INDUSTRIE HOTELIERE - U. M. I. H. 30




ENTREPRISES SAISONNIERES
Les règles applicables
les démarches qu'un établissement permanent doit accomplir pour devenir saisonnier

(mai 2005)
Sur le plan juridique et réglementaire
Hôtels :
L'arrêté du 14 février 1986 modifié relatif aux normes et à la procédure de classement des hôtels et résidences de tourisme définit l’hôtel saisonnier.
En effet, l'article 1er - a – stipule :
"L'hôtel de tourisme est un établissement commercial d'hébergement classé, qui offre des chambres ou des appartements meublés en location à une clientèle de passage ou à une clientèle qui effectue un séjour caractérisé par une location à la journée, à la semaine ou au mois, mais qui, sauf exception, n'y élit pas domicile. Il peut comporter un service de restauration. Il est exploité toute l'année en permanence ou seulement pendant une ou plusieurs saisons. Il est dit "hôtel saisonnier" lorsque sa durée d'ouverture n'excède pas neuf mois par an en une ou plusieurs périodes".
Restaurants :
L’arrêté du 27 septembre 1999 fixant les conditions de classement des restaurants dans la catégorie «restaurant de tourisme» précise dans son article 1 que : "sont classées dans la catégorie «restaurant de tourisme» les entreprises commerciales de restauration dont la clientèle est principalement touristique et qui peuvent être exploitées toute l'année en permanence ou seulement en période saisonnière. L'établissement est dit "restaurant saisonnier" lorsque l'ouverture n'excède pas une durée de neuf mois par an fractionnée en une ou plusieurs périodes".

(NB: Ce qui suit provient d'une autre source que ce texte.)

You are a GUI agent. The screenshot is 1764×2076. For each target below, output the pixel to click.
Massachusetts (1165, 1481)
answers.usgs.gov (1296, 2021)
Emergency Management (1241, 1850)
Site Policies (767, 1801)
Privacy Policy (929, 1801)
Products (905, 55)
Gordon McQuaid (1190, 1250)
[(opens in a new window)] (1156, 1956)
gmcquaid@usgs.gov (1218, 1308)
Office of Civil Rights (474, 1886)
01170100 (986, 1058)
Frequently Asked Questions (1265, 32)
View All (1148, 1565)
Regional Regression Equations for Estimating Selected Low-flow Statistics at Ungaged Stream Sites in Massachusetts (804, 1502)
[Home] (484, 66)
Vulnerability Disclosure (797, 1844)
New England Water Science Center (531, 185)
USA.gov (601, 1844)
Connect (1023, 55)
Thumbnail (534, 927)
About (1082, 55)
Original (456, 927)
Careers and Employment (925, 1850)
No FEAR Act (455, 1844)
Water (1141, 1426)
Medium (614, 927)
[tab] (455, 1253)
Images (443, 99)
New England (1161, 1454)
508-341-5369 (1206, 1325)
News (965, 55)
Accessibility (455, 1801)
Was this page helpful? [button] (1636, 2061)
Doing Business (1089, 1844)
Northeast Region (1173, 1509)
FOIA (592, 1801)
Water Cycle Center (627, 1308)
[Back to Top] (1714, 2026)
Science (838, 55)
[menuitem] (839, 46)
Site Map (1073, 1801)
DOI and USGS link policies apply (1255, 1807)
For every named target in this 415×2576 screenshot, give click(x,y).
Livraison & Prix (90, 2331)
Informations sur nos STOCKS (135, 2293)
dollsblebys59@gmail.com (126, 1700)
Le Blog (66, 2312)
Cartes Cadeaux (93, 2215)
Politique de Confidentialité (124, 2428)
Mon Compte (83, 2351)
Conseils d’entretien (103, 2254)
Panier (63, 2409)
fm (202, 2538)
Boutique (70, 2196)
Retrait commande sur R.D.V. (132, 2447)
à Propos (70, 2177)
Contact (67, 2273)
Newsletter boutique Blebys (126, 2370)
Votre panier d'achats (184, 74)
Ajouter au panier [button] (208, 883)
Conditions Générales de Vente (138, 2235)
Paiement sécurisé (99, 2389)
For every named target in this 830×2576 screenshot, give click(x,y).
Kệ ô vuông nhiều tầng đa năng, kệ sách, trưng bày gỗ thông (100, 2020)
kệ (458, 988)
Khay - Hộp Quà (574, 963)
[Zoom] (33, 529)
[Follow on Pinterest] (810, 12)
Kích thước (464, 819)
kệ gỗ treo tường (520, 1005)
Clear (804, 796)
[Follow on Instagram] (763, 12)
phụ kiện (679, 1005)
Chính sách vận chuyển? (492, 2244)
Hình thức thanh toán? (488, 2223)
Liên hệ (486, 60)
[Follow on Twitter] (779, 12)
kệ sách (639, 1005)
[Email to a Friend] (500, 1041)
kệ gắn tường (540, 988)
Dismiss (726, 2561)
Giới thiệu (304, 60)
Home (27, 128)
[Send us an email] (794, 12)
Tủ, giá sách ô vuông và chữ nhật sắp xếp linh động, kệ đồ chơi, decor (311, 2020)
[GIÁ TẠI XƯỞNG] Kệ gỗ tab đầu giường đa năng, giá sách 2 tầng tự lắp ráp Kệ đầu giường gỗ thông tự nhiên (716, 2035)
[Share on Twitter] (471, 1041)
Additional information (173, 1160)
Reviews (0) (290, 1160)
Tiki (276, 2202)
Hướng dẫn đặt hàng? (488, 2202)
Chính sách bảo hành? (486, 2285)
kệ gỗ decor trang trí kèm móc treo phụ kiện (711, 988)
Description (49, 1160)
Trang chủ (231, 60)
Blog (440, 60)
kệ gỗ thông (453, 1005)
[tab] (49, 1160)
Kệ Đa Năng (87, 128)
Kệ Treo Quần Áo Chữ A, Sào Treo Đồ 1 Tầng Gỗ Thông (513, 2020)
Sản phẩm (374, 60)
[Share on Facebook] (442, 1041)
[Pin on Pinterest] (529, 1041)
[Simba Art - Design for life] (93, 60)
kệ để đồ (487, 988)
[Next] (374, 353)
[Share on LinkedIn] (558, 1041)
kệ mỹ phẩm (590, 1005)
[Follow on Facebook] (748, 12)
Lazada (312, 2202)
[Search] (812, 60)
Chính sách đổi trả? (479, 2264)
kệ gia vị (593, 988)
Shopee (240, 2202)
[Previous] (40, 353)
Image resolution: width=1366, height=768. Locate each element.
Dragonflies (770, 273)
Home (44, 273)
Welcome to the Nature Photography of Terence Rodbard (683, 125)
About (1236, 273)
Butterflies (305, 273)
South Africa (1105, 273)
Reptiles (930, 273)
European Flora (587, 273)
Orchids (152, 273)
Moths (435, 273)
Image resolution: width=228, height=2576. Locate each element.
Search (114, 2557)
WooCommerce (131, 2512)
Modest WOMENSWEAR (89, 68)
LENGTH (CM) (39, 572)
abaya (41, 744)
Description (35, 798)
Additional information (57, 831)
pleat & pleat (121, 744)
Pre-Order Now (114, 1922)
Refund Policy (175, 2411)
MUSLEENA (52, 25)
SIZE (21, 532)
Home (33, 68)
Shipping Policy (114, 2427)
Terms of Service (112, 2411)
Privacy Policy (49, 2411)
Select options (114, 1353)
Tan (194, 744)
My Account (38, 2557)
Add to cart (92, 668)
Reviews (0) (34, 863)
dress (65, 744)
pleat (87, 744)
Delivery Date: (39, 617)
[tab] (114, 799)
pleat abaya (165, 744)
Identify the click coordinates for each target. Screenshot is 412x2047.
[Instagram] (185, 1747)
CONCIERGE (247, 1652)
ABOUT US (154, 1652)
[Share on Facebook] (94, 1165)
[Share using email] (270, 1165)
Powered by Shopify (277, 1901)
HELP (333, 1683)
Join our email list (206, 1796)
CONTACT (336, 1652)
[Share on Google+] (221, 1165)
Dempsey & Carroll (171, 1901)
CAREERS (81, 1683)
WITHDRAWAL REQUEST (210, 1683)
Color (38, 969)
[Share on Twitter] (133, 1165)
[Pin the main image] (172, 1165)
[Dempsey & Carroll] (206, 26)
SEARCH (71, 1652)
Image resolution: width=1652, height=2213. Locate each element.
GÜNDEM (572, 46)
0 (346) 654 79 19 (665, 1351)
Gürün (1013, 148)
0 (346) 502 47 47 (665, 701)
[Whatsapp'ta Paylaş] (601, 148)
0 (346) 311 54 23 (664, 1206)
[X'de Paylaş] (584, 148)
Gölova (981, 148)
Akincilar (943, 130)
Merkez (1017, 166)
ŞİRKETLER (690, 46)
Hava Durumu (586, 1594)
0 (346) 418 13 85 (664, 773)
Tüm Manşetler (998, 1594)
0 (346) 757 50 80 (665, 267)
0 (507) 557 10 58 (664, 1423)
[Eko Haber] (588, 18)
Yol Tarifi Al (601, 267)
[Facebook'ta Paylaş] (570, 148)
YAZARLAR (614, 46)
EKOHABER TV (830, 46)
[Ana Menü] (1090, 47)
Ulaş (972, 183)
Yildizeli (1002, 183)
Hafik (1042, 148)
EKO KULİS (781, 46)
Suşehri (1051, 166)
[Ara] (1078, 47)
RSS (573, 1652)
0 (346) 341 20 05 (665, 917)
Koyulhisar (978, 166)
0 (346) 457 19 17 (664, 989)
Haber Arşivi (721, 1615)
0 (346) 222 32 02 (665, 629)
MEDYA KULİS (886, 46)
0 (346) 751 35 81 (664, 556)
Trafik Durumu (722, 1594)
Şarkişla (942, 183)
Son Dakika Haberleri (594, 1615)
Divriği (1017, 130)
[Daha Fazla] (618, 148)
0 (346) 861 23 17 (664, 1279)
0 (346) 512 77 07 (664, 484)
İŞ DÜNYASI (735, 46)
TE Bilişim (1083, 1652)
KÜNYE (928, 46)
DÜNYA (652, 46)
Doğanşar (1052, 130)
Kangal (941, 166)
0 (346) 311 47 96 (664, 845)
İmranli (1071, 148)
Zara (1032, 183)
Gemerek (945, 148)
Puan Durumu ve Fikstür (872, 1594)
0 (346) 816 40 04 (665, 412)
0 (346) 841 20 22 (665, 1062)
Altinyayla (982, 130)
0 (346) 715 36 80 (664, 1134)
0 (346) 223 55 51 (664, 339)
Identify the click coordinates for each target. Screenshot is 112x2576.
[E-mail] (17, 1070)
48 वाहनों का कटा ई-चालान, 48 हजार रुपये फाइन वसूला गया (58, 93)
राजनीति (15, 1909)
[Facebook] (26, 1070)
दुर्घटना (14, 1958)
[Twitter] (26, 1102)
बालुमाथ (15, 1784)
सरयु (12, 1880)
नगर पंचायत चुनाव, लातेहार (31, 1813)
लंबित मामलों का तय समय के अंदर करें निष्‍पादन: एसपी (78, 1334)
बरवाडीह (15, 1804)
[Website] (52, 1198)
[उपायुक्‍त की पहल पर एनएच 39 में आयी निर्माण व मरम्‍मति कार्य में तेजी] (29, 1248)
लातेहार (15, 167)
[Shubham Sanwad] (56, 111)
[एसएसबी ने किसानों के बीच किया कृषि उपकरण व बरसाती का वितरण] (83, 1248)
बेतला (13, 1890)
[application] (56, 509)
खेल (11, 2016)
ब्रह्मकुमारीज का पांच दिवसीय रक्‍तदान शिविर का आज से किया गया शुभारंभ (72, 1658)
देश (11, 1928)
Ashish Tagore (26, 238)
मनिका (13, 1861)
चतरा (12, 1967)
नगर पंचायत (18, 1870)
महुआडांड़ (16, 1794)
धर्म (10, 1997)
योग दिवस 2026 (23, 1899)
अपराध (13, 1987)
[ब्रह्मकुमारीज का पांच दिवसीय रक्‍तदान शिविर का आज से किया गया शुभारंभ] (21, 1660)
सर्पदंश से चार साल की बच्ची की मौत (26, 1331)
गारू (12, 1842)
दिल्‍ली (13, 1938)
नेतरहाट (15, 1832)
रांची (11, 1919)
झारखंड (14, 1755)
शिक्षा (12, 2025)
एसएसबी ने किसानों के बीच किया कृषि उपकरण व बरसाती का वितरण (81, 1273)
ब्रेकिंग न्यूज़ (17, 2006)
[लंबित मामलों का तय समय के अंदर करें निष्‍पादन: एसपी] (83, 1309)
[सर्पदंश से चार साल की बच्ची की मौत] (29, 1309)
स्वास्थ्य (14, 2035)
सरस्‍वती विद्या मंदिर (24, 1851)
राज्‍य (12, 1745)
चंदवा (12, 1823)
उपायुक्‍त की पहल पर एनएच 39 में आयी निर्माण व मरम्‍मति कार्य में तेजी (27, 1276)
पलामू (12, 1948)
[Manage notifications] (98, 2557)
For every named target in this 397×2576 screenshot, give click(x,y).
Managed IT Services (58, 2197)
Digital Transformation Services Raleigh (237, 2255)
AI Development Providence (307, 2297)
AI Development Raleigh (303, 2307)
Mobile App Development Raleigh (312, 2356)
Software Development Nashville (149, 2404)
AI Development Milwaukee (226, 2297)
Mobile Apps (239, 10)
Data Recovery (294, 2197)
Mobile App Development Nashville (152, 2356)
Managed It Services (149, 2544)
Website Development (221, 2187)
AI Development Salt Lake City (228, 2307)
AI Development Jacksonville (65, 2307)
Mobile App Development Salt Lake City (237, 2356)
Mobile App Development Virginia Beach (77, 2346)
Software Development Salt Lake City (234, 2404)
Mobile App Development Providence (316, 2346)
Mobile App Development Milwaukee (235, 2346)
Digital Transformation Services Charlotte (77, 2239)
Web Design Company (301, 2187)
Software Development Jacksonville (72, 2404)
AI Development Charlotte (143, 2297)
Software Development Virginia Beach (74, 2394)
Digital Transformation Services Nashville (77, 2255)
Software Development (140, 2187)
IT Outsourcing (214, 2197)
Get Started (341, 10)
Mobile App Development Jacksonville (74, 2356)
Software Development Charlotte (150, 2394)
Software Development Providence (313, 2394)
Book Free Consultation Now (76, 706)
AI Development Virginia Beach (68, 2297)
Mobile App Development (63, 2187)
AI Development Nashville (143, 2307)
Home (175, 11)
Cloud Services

Ainsi, dans l’hypothèse où une entreprise permanente devient saisonnière, elle doit :
- informer le Registre du Commerce et des Sociétés du changement de situation.
- demander aux services de la Préfecture de la classer en tant que telle et informer toutes les administrations concernées (Mairie, Douanes, Hygiène etc.).
- si elle met de la musique dans son établissement, en informer la SACEM.


Sur le plan fiscal
(Cf. Annexe 1)
Taxe professionnelle :
Selon l'article 1478 V du Code Général des Impôts, les entreprises saisonnières peuvent, sous certaines conditions, bénéficier d'une réduction "prorata temporis" de la valeur locative servant de base au calcul de la taxe professionnelle.
Cette réduction concerne les hôtels classés, les restaurants ainsi que, depuis 2004, les cafés et discothèques.
Pour bénéficier de la réduction, ces établissements doivent :
- avoir une période d’ouverture comprise entre 12 et 41 semaines, cette période pouvant être fractionnée (décret du 28 mai 2004 qui permet de décompter la période d’ouverture en semaines et non plus, comme auparavant, en mois civils).
La notion de "semaine" correspond à la semaine civile commençant le lundi à 0 h et se terminant le dimanche à 24 h, toute semaine d’activité commencée étant considérée comme une semaine entière d’ouverture.
- déclarer leur période d’ouverture dans leur déclaration annuelle de taxe professionnelle
Pour les redevables qui ne sont pas tenus au dépôt d’une déclaration annuelle (petits établissements) : ils doivent indiquer sur papier libre et dans les mêmes délais, leur durée d’exploitation.
On rappelle que la période de référence prise en compte pour la taxe professionnelle, est l’avant-dernière année (Pour la TP 2005 : période d’ouverture de 2003 déclarée sur la déclaration de TP remplie en 2004).

redevance télévision :
Les hôtels de tourisme dont la période d'activité annuelle n'excède pas neuf mois bénéficient d'une minoration de 25 % sur la redevance audiovisuelle.
Cette réduction se cumule avec les abattements prévus à partir du 3ème poste et du 31ème poste. Elle s’applique sur le montant total de la redevance à payer.
La réduction est réservée aux hôtels classés tourisme.
L’entreprise doit donc être en mesure de justifier de son classement ainsi que de sa période d’ouverture (notamment par la copie de la dernière déclaration de taxe professionnelle).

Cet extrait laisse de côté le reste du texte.